# SELECTED EXCERPT start

The Tuscarora tribe endured violence and upheaval, but some have survived to tell their story

The Tuscarora tribe numbered an estimated 25,000 in some 24 villages, stretching from the Atlantic Ocean in Virginia and North Carolina to the Shenandoah River and the Appalachian Mountains. Their numbers and territory were greatly reduced after contact with British colonists.

Eventually the Tuscarora tribe went north and became part of the Iroquois Confederacy. Many Tuscarora people now live on a reservation in New York State. Today they number about 7,500 and live in New York, Ontario, and a few in North Carolina, says the website Native Heritage Project .

At the time of contact:

“They had as many as 24 large towns and could muster 6,000 warriors. Lawson wrote that in 1708 the Tuscarora had 15 towns and about 1,200 warriors. Perhaps a minimum estimate of the true number of their fighting men would be 1,200 persons and 6 towns.”

Tuscarora Adoption Ceremony. ( western-artist.com)

# SELECTED EXCERPT end

**EXERCISE INSTRUCTIONS**:
A: According to the passage on the Tuscarora tribe, about how many Tuscarora people are there today?
B: Carry the passage on the Tuscarora tribe forward from the point where it ends.
The lines that come after this are not needed.

# RECORDED INFORMATION start

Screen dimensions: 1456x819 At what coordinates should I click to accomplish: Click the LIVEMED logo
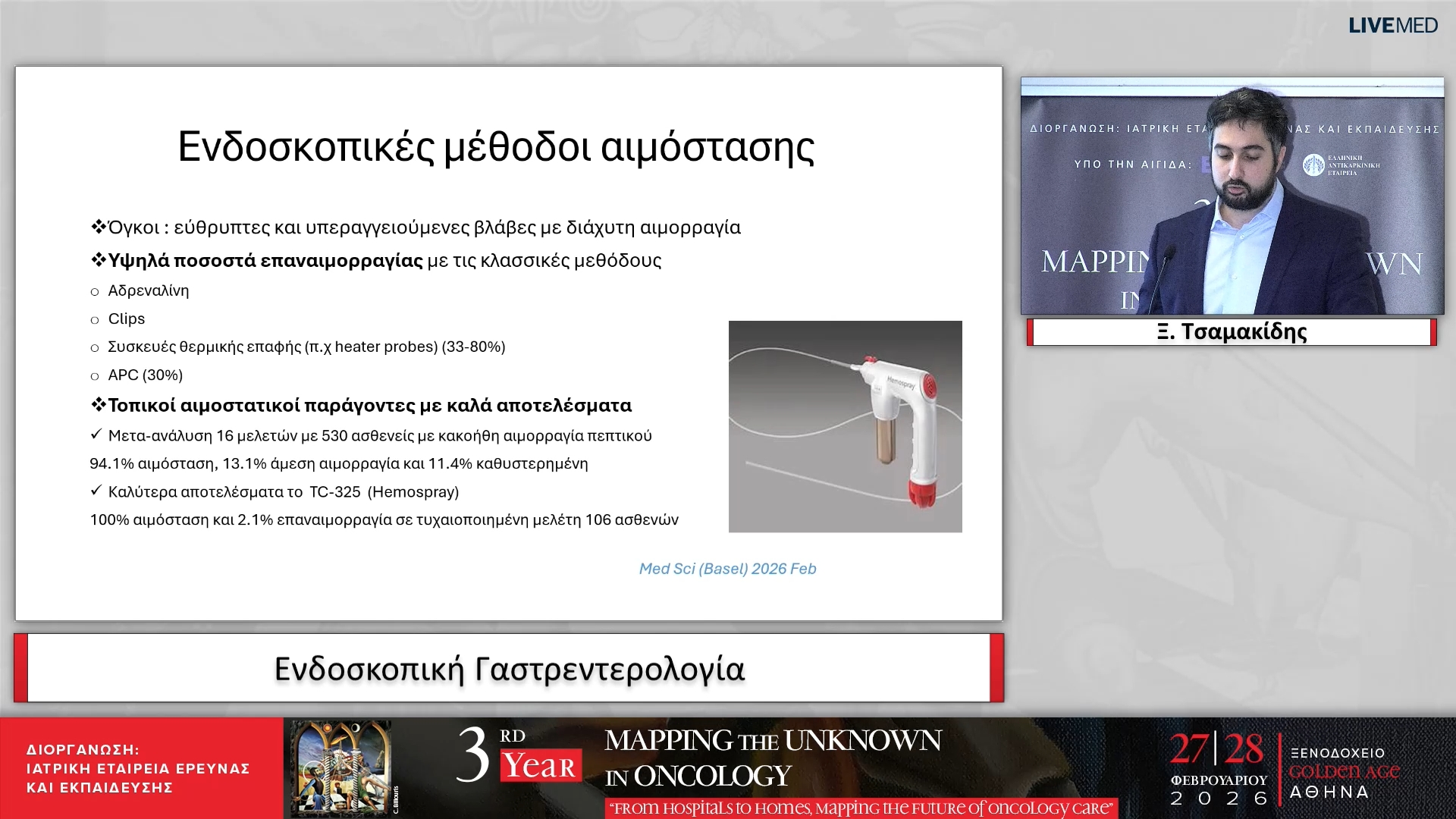[1392, 25]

# RECORDED INFORMATION end

**THE RESPONSES**:
A: About 7,500.

B:
Reduced to 5,000 Tuscarora People

After 1700, the Tuscarora people numbered about 5,000. So their population has climbed a bit since the wars and other violence of the 18th and 19th centuries. Years of hardships, including kidnappings, rapes, beatings, murder, smallpox, and enslavement, reduced their numbers and hurt them culturally, the website says. It was not violence only that they endured. The colonists also encroached on their fishing and hunting grounds. And the Tuscarora lost land when treaties were broken.

Finally, the Tuscarora leaders and warriors had had enough, and they started the Tuscarora War. Numerous people among both the natives and colonists succumbed to the conflicts and violence.

The last straw came when the colonists enslaved Tuscarora children. Also, one John Lawson deeded the Tuscarora village Chattokka to Baron Christoph DeGraffenreid in exchange for the town of New Bern. “[This] caused the powder keg that had been simmering to explode, beginning the Tuscarora War[s]” of 1708 to 1713, sources say.

A statue of Chief Clinton Rickard of the Tuscarora Indians in Niagara Falls State Park, New York. The chief founded the Indian Defense League and promoted Native American Sovereignty. (Dchrist76 /CC BY SA 4.0 )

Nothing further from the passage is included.